われわれがひとつ学んだのは、モビライザーもよくわかっていないかもしれないということだ。モビライズ(動員)の意向があるからモビライズできるとはかぎらない。

第2章 モビライザー

問いかけが大切なのです。実は、モビライザーもわからないことがある。その視点を提供するのです。「問い」と言う形で。

問いかけとは、「顧客がみずからのビジネスについて(よくわかっているべきなのに)わかっていない点は何か?」コマーシャルインサイトが何よりも考えようとするのは、この問いである。

第4章 コマーシャルインサイトの構築

コマーシャルインサイトを見つけ、これをビジョンとして共有するのです。コマーシャルインサイトとは、顧客の高次の関心事です。たとえば、印刷機メーカーの顧客を想定する場合、低コストのインク/トナー、基本機能、サプライヤーの提供価値、信頼性、低価格、使いやすさなどは、高次とは言えません。サプライヤー側の機能や価値ではなく、顧客の本質的な価値、たとえば、ビジネスの成功、ビジネスの永続性、ビジネスの革新、組織の革新、社会価値の追求などがこれにあたります。

コマーシャルインサイトを見つけましょう。次の6つのステップを応用するのです。

  • ステップ1)自社の差別化要因を洗い出す。
  • ステップ2)顧客が最も関心を持つ結果の一覧をつくる。
  • ステップ3)結果に優先順位をつけ、起点となるものを選ぶ。
  • ステップ4)結果のドライバーに関する顧客の認識をマップ化する。
  • ステップ5)自社の差別化要因と顧客の結果とのつながりを想定する。
  • ステップ6)つながりを検証・確認する。

コマーシャルインサイトの中心にある型破りなアイデアの探究を刺激しましょう。コンテンツや事例などを通じてモビライザーに現状を疑う姿勢を提供するのです。もっといい状況があるかもしれない、現状は未来から見れば誤りかもしれない、そんなあたりまえを疑う視点です。大切なのは、こうしたあたりまえを疑うのに十分な刺激的なコンテンツ・事実を用意することです。

刺激的なコンテンツで問いをもったモビライザーをさらに誘導していきましょう。アイデアをもっと詳しく説明し、合理的な根拠・証拠を示しながら、疑いを確信に変え、解決策を自然体に魅せるのです。

最終的には、「変わらないことの痛みは、かわることの痛みより大きい」ことをうったえかけ、クロージング、あるいは協働プロジェクトへと導いていきます。

このように見ていくと、営業が持つべき能力が昔とこれからとでは少し異なることに気づきます。

5.4人の世界では、関係者同士を効果的に結びつけようとしたときに必要なのは、プレゼンテーションよりもファシリテーション、つまりスムーズな会話を促す能力である。

第8章 コンセンサス創造の「支配」

相手のことをより良く知りたいと、思う気持ちをいかにもち、いかに他者と問いを共有できるかが、B2B営業の前線で求められているのです。
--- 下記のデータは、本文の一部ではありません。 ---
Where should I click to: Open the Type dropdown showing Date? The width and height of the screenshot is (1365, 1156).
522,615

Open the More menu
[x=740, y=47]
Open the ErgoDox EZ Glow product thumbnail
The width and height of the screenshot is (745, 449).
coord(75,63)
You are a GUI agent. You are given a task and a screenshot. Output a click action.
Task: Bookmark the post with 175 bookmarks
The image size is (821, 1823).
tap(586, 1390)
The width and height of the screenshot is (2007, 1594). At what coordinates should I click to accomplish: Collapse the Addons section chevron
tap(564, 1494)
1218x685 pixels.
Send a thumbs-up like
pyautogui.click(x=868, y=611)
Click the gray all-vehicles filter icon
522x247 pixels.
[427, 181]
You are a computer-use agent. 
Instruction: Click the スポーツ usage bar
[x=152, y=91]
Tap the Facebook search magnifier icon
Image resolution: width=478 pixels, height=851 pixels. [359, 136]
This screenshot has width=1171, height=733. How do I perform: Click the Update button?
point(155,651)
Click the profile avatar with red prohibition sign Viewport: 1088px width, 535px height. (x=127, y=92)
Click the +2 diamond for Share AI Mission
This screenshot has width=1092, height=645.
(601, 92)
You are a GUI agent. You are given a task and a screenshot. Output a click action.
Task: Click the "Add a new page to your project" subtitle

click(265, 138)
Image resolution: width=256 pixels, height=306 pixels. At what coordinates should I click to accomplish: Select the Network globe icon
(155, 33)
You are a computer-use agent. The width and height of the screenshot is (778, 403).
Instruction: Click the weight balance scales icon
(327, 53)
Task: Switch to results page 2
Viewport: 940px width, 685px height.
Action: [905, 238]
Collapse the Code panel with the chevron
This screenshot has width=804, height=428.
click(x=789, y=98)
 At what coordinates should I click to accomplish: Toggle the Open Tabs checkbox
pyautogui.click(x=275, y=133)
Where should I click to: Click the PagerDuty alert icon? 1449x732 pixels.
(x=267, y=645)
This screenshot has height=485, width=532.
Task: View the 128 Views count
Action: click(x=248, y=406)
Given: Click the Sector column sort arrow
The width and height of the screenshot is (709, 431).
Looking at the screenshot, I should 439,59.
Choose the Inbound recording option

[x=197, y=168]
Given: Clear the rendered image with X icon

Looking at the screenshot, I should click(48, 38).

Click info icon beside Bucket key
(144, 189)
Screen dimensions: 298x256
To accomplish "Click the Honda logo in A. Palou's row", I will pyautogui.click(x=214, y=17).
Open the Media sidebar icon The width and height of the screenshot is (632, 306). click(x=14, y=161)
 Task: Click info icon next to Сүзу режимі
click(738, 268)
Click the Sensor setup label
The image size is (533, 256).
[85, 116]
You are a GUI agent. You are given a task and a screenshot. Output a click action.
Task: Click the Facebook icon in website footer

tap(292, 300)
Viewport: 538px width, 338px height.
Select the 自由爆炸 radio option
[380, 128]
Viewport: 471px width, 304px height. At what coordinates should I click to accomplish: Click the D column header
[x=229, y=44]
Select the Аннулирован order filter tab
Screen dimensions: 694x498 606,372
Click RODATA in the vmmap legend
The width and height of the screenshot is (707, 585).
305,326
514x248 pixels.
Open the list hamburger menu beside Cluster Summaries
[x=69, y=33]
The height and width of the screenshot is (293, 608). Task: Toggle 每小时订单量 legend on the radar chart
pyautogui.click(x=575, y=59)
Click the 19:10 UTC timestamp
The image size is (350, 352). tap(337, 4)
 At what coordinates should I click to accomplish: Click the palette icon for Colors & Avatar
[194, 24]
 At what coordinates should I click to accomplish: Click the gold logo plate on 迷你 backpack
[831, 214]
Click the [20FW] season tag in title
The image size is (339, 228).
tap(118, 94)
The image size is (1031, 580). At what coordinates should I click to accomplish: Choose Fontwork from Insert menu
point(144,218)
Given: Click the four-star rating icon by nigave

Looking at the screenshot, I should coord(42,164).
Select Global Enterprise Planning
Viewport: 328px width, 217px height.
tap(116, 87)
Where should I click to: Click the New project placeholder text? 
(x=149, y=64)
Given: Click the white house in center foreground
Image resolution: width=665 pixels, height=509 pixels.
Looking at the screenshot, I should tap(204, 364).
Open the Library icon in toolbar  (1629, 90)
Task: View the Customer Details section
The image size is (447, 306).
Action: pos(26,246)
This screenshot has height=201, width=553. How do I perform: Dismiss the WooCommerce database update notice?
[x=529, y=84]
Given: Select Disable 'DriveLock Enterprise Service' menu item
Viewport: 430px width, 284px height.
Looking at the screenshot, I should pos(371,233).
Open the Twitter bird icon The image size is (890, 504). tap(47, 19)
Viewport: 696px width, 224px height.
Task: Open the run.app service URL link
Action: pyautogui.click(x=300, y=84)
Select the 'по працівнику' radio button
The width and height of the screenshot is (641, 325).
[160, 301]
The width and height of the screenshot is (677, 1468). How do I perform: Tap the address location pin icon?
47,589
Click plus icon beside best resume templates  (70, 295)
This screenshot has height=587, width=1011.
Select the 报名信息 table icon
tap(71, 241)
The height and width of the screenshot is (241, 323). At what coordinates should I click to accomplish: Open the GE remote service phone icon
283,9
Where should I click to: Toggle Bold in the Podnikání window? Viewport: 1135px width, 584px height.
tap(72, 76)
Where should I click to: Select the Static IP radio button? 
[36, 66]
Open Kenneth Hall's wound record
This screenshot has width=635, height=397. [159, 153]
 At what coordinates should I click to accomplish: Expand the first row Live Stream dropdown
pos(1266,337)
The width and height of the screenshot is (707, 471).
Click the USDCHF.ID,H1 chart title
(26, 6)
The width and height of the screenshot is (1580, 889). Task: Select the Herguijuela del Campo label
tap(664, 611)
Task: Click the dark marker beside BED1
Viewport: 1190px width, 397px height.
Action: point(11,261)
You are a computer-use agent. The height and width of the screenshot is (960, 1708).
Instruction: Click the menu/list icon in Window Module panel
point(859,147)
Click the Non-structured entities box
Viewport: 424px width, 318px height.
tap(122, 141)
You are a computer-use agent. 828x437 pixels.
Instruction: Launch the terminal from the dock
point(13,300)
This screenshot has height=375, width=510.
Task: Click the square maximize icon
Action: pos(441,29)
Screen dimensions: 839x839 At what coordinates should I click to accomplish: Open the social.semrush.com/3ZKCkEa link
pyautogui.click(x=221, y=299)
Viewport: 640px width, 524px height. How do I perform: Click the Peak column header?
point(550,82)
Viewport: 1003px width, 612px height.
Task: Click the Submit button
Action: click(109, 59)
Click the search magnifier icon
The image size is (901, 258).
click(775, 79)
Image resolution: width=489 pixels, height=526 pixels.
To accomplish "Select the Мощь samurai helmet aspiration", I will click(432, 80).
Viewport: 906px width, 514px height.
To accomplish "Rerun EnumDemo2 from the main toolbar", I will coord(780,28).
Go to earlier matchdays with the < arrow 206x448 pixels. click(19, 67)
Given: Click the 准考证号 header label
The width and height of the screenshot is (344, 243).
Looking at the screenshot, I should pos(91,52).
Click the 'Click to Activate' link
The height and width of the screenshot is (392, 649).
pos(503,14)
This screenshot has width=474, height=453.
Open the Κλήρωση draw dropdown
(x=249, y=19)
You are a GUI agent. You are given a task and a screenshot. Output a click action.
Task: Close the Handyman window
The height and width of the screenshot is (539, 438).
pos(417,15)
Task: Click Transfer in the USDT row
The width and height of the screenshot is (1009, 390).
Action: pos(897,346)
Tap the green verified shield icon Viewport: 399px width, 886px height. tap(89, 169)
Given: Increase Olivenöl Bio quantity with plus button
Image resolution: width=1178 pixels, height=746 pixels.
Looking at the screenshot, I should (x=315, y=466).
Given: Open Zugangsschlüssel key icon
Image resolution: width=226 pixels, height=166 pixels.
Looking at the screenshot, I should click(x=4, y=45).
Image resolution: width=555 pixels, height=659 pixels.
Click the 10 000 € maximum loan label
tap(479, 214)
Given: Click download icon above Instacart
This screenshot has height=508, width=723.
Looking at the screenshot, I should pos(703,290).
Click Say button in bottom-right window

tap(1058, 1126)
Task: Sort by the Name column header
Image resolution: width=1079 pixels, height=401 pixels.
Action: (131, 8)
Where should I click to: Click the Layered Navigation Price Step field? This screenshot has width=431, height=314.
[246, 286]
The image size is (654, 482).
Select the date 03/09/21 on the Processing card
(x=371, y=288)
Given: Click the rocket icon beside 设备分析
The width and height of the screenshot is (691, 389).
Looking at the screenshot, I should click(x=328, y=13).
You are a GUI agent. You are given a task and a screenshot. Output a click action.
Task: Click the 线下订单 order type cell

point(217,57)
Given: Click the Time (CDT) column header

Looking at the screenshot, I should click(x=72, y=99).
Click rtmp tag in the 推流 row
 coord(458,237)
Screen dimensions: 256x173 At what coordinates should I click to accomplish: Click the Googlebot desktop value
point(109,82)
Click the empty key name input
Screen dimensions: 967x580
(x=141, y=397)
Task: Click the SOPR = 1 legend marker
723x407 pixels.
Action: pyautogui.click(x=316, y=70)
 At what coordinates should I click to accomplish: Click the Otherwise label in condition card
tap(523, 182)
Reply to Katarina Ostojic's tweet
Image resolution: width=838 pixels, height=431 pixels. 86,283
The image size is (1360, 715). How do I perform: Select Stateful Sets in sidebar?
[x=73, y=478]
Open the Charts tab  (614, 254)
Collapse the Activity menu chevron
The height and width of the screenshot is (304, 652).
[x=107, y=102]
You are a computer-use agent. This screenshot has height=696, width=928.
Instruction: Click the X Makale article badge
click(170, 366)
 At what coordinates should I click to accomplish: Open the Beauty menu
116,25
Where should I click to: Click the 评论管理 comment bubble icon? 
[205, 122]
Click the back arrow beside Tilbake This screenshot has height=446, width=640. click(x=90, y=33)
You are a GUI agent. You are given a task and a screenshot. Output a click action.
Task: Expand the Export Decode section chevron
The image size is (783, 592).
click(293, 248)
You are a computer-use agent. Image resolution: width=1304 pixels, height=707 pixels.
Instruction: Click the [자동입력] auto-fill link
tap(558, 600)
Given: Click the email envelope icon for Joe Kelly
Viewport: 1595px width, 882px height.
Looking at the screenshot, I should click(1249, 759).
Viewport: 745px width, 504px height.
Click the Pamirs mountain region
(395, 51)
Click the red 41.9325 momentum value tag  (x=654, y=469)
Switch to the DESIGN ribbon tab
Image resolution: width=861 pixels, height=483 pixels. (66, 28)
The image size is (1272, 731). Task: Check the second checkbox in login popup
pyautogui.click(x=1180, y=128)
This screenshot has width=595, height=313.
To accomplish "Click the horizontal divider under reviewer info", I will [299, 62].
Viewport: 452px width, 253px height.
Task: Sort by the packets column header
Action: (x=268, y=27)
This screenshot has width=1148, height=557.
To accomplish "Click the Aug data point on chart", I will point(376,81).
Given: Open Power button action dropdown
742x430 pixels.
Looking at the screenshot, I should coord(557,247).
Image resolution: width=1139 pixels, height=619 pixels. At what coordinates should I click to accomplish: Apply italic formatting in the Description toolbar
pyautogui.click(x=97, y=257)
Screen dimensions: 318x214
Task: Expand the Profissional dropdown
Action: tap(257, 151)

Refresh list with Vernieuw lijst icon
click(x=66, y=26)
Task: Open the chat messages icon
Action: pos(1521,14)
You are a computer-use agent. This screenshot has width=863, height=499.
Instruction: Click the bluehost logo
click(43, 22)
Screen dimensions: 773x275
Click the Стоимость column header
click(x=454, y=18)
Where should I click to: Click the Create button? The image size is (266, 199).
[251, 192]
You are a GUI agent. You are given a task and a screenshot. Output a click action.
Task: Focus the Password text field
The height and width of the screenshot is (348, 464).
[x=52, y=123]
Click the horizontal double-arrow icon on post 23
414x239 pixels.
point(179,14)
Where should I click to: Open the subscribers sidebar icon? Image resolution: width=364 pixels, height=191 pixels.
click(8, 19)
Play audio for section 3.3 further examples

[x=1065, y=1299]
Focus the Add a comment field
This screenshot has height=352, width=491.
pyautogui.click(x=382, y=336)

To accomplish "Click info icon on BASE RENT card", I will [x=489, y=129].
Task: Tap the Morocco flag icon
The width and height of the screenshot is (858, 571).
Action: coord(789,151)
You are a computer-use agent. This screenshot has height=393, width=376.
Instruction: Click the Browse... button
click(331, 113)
過去の投稿「【この辺で、おさえておきたい「コーチング」!?】コーチング・マネジメント―人と組織のハイパフォーマンスをつくる|伊藤守」も参考にしながら、いかに顧客をコーチングしていくかを学ぶのもヒントになるかもしれません。

まとめ

  • B2B営業のスタンスを変えなければならない!?――トップダウン、全員とのまんべんのない営業手法は、機能しづらい時代になりました。営業戦略をアップデートしましょう!
  • 「誰」を狙うべきか!?――モビライザーを狙いましょう。彼(彼女)を巻き込み、プロジェクトを組成しましょう。
  • 「何」を伝えるか!?そして、どのように巻き込むか!?――コマーシャルインサイト(顧客も気づいていない、顧客のビジネスにとって核心的で上位的な問題・課題)を突きましょう。